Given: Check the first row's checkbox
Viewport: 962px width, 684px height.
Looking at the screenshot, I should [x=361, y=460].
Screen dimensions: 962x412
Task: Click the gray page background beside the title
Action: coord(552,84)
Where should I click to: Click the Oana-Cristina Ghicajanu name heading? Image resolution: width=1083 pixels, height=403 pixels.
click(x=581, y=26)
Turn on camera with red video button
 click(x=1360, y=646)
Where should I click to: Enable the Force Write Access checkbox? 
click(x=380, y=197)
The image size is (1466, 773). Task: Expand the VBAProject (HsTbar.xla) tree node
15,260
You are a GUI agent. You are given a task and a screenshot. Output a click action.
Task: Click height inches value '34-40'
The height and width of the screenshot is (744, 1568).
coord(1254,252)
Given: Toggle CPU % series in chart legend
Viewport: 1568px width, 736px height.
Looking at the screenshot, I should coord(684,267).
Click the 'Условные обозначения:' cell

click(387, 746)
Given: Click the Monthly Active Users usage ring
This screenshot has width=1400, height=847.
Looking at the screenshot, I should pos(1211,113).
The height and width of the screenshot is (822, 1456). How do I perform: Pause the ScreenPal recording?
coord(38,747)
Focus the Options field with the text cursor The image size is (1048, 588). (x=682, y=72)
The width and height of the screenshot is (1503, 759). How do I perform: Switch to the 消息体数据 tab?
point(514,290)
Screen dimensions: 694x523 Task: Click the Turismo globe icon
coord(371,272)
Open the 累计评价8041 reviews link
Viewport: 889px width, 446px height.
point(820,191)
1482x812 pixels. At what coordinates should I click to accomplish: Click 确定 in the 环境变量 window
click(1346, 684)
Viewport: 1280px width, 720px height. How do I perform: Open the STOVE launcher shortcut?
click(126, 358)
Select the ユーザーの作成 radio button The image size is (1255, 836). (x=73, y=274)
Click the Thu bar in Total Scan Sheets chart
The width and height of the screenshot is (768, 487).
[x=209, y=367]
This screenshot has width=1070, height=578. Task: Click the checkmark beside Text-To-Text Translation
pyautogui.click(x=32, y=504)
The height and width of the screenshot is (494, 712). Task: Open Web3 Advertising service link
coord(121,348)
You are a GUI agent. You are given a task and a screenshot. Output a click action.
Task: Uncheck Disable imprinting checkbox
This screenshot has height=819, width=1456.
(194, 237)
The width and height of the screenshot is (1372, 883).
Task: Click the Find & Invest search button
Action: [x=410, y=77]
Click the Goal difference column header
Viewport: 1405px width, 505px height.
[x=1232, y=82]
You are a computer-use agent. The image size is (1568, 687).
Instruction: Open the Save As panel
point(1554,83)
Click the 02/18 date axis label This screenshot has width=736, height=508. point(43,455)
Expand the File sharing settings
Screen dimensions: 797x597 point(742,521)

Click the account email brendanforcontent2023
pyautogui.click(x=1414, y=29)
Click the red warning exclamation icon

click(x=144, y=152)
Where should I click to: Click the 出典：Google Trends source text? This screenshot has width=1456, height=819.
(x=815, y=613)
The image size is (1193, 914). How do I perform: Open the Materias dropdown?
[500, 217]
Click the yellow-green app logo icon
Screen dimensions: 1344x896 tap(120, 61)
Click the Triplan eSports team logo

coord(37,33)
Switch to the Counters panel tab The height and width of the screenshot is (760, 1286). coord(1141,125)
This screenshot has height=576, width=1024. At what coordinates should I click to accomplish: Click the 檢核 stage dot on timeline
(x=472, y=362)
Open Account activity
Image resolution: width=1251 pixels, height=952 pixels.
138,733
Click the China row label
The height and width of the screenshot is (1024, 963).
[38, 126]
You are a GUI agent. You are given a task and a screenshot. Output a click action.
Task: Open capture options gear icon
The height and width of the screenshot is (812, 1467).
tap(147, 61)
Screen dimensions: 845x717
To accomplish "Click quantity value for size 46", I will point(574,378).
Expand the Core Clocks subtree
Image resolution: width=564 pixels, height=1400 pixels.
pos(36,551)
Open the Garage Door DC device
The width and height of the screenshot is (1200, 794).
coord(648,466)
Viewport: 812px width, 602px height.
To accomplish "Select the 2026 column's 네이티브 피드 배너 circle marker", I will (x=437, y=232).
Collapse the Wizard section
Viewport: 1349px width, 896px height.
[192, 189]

____

Can you print all of the entries above again, line for line and without changing anything?

Result of this exercise
Given: Check the first row's checkbox
Viewport: 962px width, 684px height.
Looking at the screenshot, I should [x=361, y=460].
Screen dimensions: 962x412
Task: Click the gray page background beside the title
Action: coord(552,84)
Where should I click to: Click the Oana-Cristina Ghicajanu name heading? Image resolution: width=1083 pixels, height=403 pixels.
click(x=581, y=26)
Turn on camera with red video button
 click(x=1360, y=646)
Where should I click to: Enable the Force Write Access checkbox? 
click(x=380, y=197)
The image size is (1466, 773). Task: Expand the VBAProject (HsTbar.xla) tree node
15,260
You are a GUI agent. You are given a task and a screenshot. Output a click action.
Task: Click height inches value '34-40'
The height and width of the screenshot is (744, 1568).
coord(1254,252)
Given: Toggle CPU % series in chart legend
Viewport: 1568px width, 736px height.
Looking at the screenshot, I should coord(684,267).
Click the 'Условные обозначения:' cell

click(387, 746)
Given: Click the Monthly Active Users usage ring
This screenshot has width=1400, height=847.
Looking at the screenshot, I should pos(1211,113).
The height and width of the screenshot is (822, 1456). How do I perform: Pause the ScreenPal recording?
coord(38,747)
Focus the Options field with the text cursor The image size is (1048, 588). (x=682, y=72)
The width and height of the screenshot is (1503, 759). How do I perform: Switch to the 消息体数据 tab?
point(514,290)
Screen dimensions: 694x523 Task: Click the Turismo globe icon
coord(371,272)
Open the 累计评价8041 reviews link
Viewport: 889px width, 446px height.
point(820,191)
1482x812 pixels. At what coordinates should I click to accomplish: Click 确定 in the 环境变量 window
click(1346, 684)
Viewport: 1280px width, 720px height. How do I perform: Open the STOVE launcher shortcut?
click(126, 358)
Select the ユーザーの作成 radio button The image size is (1255, 836). (x=73, y=274)
Click the Thu bar in Total Scan Sheets chart
The width and height of the screenshot is (768, 487).
[x=209, y=367]
This screenshot has width=1070, height=578. Task: Click the checkmark beside Text-To-Text Translation
pyautogui.click(x=32, y=504)
The height and width of the screenshot is (494, 712). Task: Open Web3 Advertising service link
coord(121,348)
You are a GUI agent. You are given a task and a screenshot. Output a click action.
Task: Uncheck Disable imprinting checkbox
This screenshot has height=819, width=1456.
(194, 237)
The width and height of the screenshot is (1372, 883).
Task: Click the Find & Invest search button
Action: [x=410, y=77]
Click the Goal difference column header
Viewport: 1405px width, 505px height.
[x=1232, y=82]
You are a computer-use agent. The image size is (1568, 687).
Instruction: Open the Save As panel
point(1554,83)
Click the 02/18 date axis label This screenshot has width=736, height=508. point(43,455)
Expand the File sharing settings
Screen dimensions: 797x597 point(742,521)

Click the account email brendanforcontent2023
pyautogui.click(x=1414, y=29)
Click the red warning exclamation icon

click(x=144, y=152)
Where should I click to: Click the 出典：Google Trends source text? This screenshot has width=1456, height=819.
(x=815, y=613)
The image size is (1193, 914). How do I perform: Open the Materias dropdown?
[500, 217]
Click the yellow-green app logo icon
Screen dimensions: 1344x896 tap(120, 61)
Click the Triplan eSports team logo

coord(37,33)
Switch to the Counters panel tab The height and width of the screenshot is (760, 1286). coord(1141,125)
This screenshot has height=576, width=1024. At what coordinates should I click to accomplish: Click the 檢核 stage dot on timeline
(x=472, y=362)
Open Account activity
Image resolution: width=1251 pixels, height=952 pixels.
138,733
Click the China row label
The height and width of the screenshot is (1024, 963).
[38, 126]
You are a GUI agent. You are given a task and a screenshot. Output a click action.
Task: Open capture options gear icon
The height and width of the screenshot is (812, 1467).
tap(147, 61)
Screen dimensions: 845x717
To accomplish "Click quantity value for size 46", I will point(574,378).
Expand the Core Clocks subtree
Image resolution: width=564 pixels, height=1400 pixels.
pos(36,551)
Open the Garage Door DC device
The width and height of the screenshot is (1200, 794).
coord(648,466)
Viewport: 812px width, 602px height.
To accomplish "Select the 2026 column's 네이티브 피드 배너 circle marker", I will (x=437, y=232).
Collapse the Wizard section
Viewport: 1349px width, 896px height.
[192, 189]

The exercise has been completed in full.